PROVIDED TEXT:
==============================
By undertaking regular blue team activities, organizations can build and continually develop their cyber resilience.

Organizations that have undertaken activities to understand their network composition from an attacker’s perspective can benefit from additional, regular blue team exercises. For example, as network architecture continues to change with implementation of cloud-first and hybrid environments, and attacker techniques evolve in accordance with the new attack surface, it is important that organizations refresh their understanding of the network to ensure that emerging attack paths can be understood and integrated into security monitoring.  

Similarly, organizations that have developed a baseline or intermediate capability but are still unable to detect more sophisticated TTPs can look to conduct targeted capability development exercises, to improve capabilities in accordance with the identified gaps in skill or coverage.  

The next rainbow team exercise in the process, purple team, provides mechanisms for organizations to identify potential skill gaps in order to conduct targeted training as part of blue team exercises.  

Purple Team

Measure and improve an organization’s ability to detect indicators of malicious activity

Purple Team exercises involve the enumeration and technical validation of whether an organization’s security controls are effective in either preventing or detecting malicious activity, by testing them against simulated attacker TTPs.

This can only be effectively undertaken once the organization’s critical virtual assets have been identified, the paths an attacker can traverse to compromise said assets are understood, and sufficient threat detection measures across people, process and technology have been implemented.
==============================
GIVEN INFORMATION:

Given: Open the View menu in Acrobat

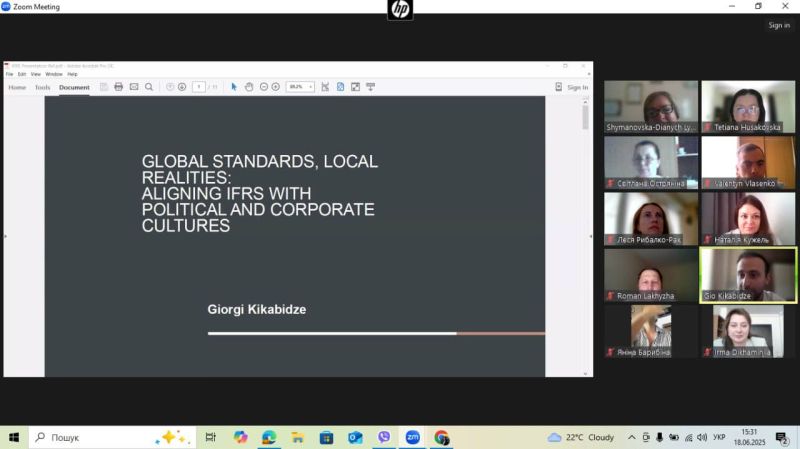Looking at the screenshot, I should tap(35, 74).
==============================
REQUIREMENT:
Decide whether each statement below agrees with the passage on blue and purple team exercises, answering yes or no and quoting the exact words from the passage that settle it.
1. Purple team exercises test security controls against simulated attacker TTPs.
2. Purple team exercises can be effectively carried out before an organization's critical virtual assets have been identified.
3. Purple team is presented as the next rainbow team exercise in the process.

FULL RESPONSE:
1. Yes: "by testing them against simulated attacker TTPs."
2. No: "This can only be effectively undertaken once the organization’s critical virtual assets have been identified."
3. Yes: "The next rainbow team exercise in the process, purple team."